Dibutyltin oxide

Identifiers
- CAS Number: 818-08-6;
- 3D model (JSmol): Interactive image;
- ChemSpider: 55164;
- ECHA InfoCard: 100.011.317
- EC Number: 212-449-1;
- PubChem CID: 61221;
- RTECS number: WH7175000;
- UNII: T435H74FO0;
- UN number: 3146
- CompTox Dashboard (EPA): DTXSID4027315 ;

Properties
- Chemical formula: C_{8}H_{18}OSn
- Molar mass: 248.92
- Appearance: white solid
- Density: 1.6 g/cm^{3}
- Melting point: > 300 °C (572 °F; 573 K) (decomposes 210 °C)
- Hazards: GHS labelling:
- Pictograms: GHS05: Corrosive GHS06: Toxic GHS07: Exclamation mark
- Signal word: Danger
- Hazard statements: H301, H302, H315, H317, H318, H341, H360, H370, H372, H373, H410, H411
- Precautionary statements: P201, P202, P260, P261, P264, P270, P272, P273, P280, P281, P301+P310, P301+P312, P302+P352, P305+P351+P338, P307+P311, P308+P313, P310, P314, P321, P330, P332+P313, P333+P313, P362, P363, P391, P405, P501
- Autoignition temperature: 279 °C (534 °F; 552 K)

= Dibutyltin oxide =

Dibutyltin oxide, or dibutyloxotin, is an organotin compound with the chemical formula (C_{4}H_{9})_{2}SnO. It is a colorless solid that, when pure, is insoluble in organic solvents. It is used as a reagent and a catalyst.

==Structure==
The structure of diorganotin oxides depends on the size of the organic groups. For smaller substituents, the materials are assumed to be polymeric with five-coordinate Sn centers and 3-coordinate oxide centers. The result is a net of interconnected four-membered Sn_{2}O_{2} and eight-membered Sn_{4}O_{4} rings.
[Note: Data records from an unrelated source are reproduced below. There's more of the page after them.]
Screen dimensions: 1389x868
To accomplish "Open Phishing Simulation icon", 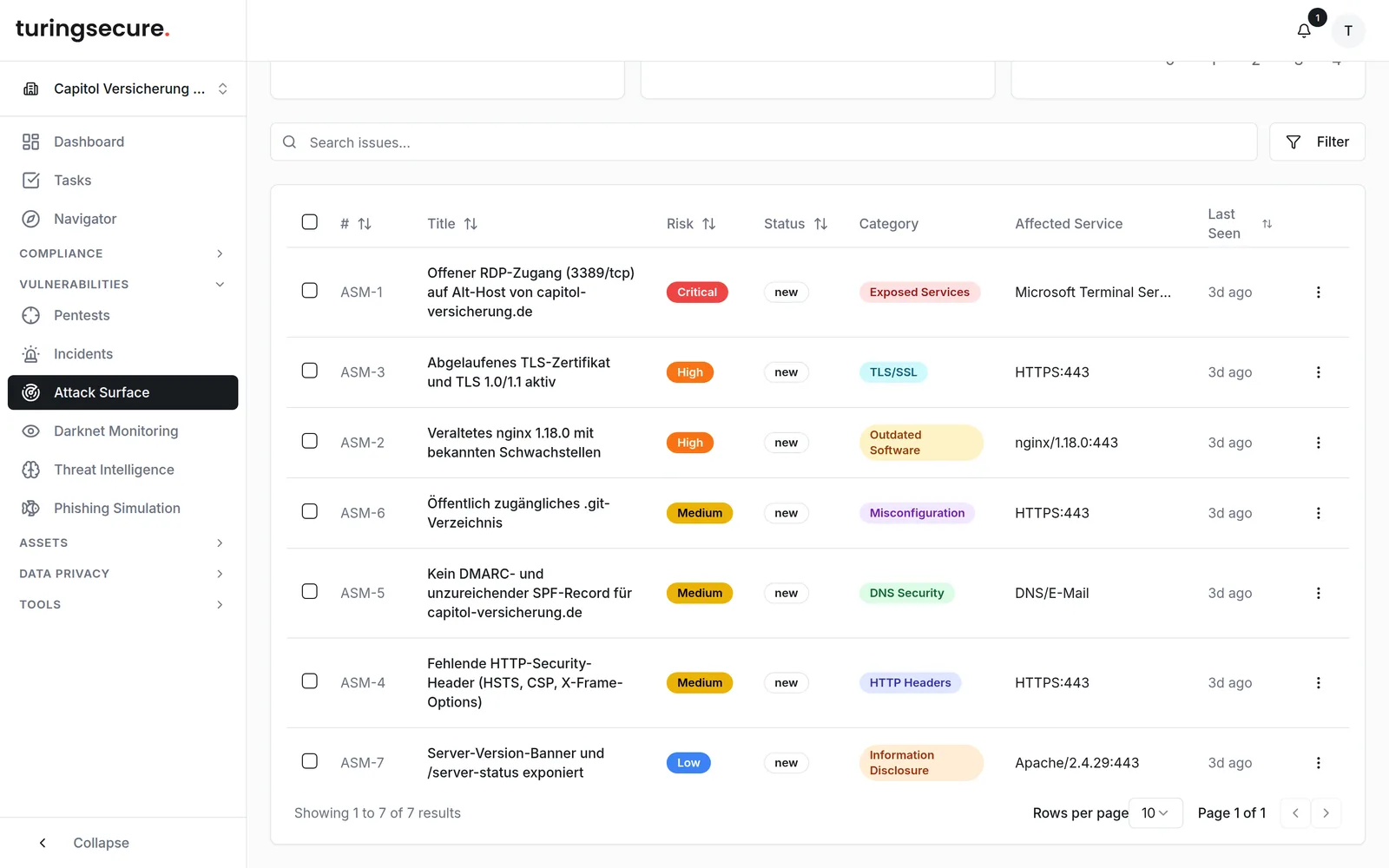I will point(31,509).
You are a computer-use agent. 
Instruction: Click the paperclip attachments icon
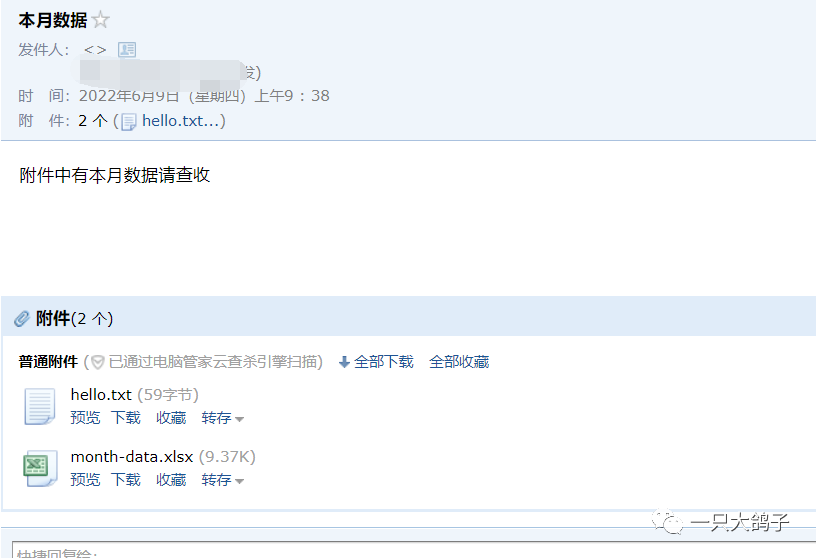coord(22,319)
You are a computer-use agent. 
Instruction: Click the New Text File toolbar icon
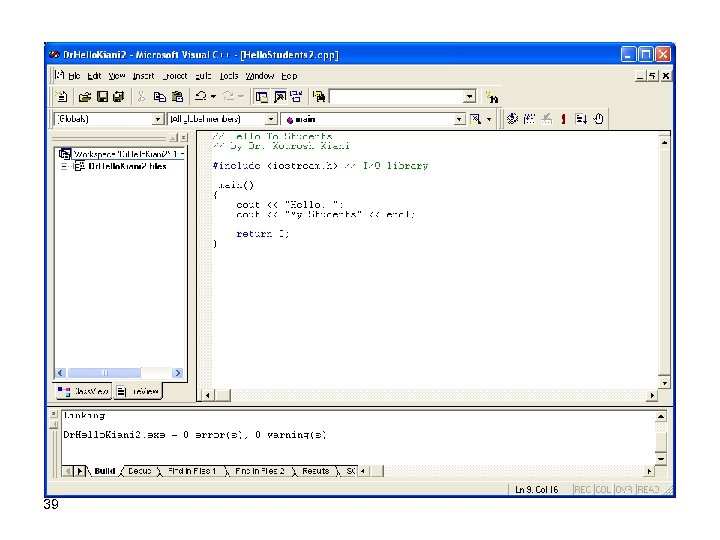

The presence of pentacoordinate Sn centers is deduced from ^{119}Sn NMR spectroscopy and ^{119}Sn Mössbauer spectroscopy.

==Uses==
In organic synthesis, among its many applications, it is particularly useful in directing regioselective O-alkylation, acylation, and sulfonation reactions for diols and polyol. DBTO has been used in the regioselective tosylation (a specific type of sulfonation) of certain polyols to selectively tosylate primary alcohols and exocyclic alcohols over more sterically-hindered alcohols. It also finds use as a transesterification catalyst.

Dibutyltin compounds, such as dibutyltin dilaurate are widely used curing catalysts for the production of silicones and polyurethanes.